─── Dataset extract
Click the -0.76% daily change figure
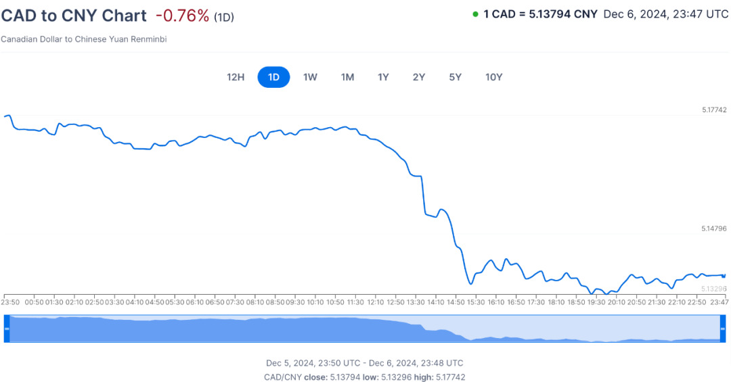pos(182,16)
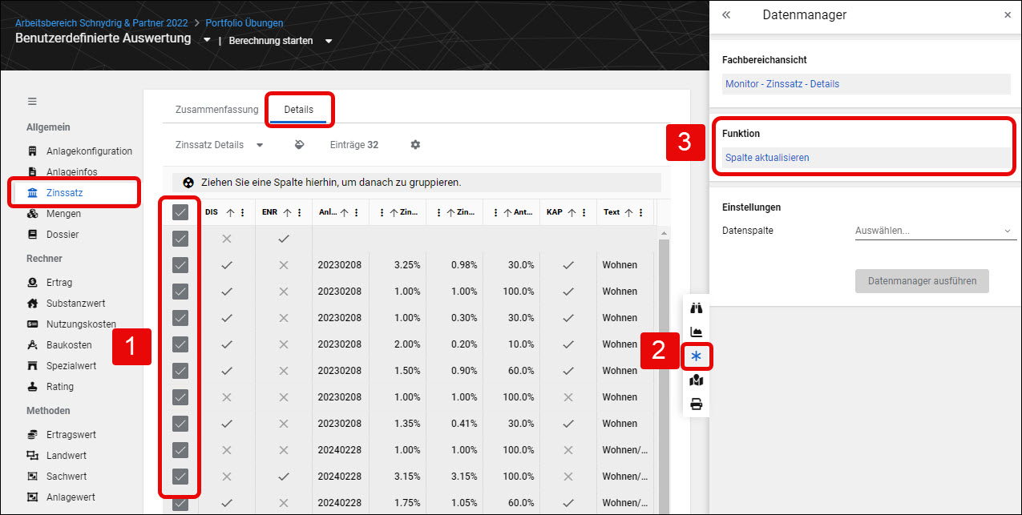This screenshot has height=515, width=1022.
Task: Click the printer icon in side toolbar
Action: click(x=696, y=404)
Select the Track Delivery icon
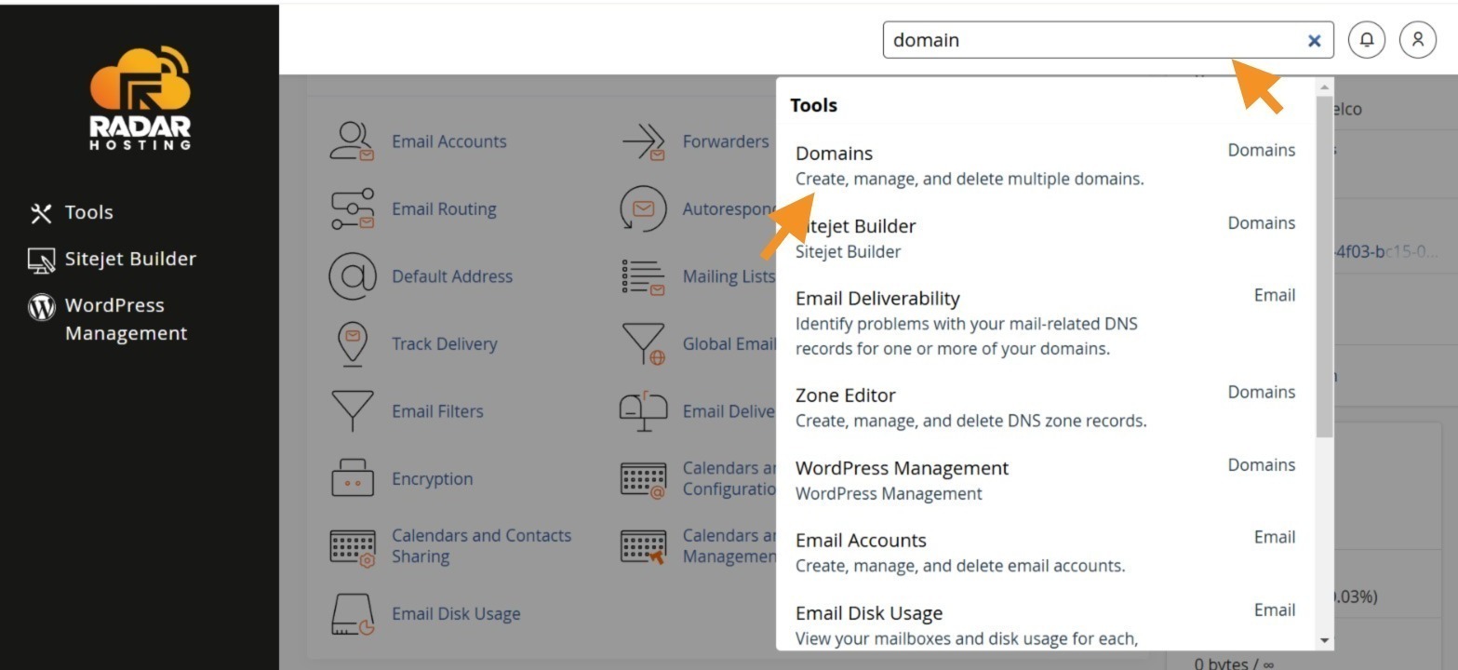The height and width of the screenshot is (670, 1458). (352, 344)
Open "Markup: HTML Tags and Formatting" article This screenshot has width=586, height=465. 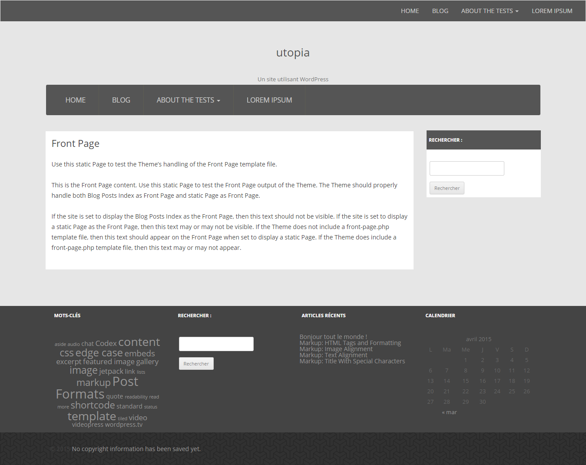pos(350,342)
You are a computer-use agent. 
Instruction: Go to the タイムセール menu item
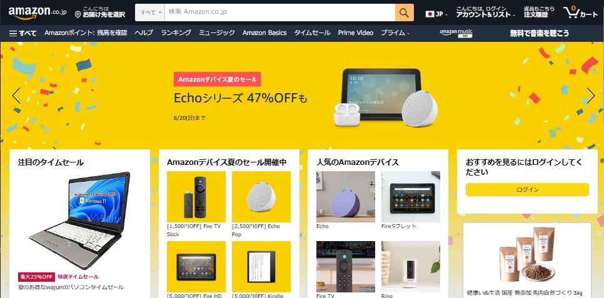313,32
──────
### Exercise details
Locate the line containing "You are a computer-use agent." in the records above, then output it and every line after it through the last, excluding pictures.

### Response
You are a computer-use agent. 
Instruction: Go to the タイムセール menu item
313,32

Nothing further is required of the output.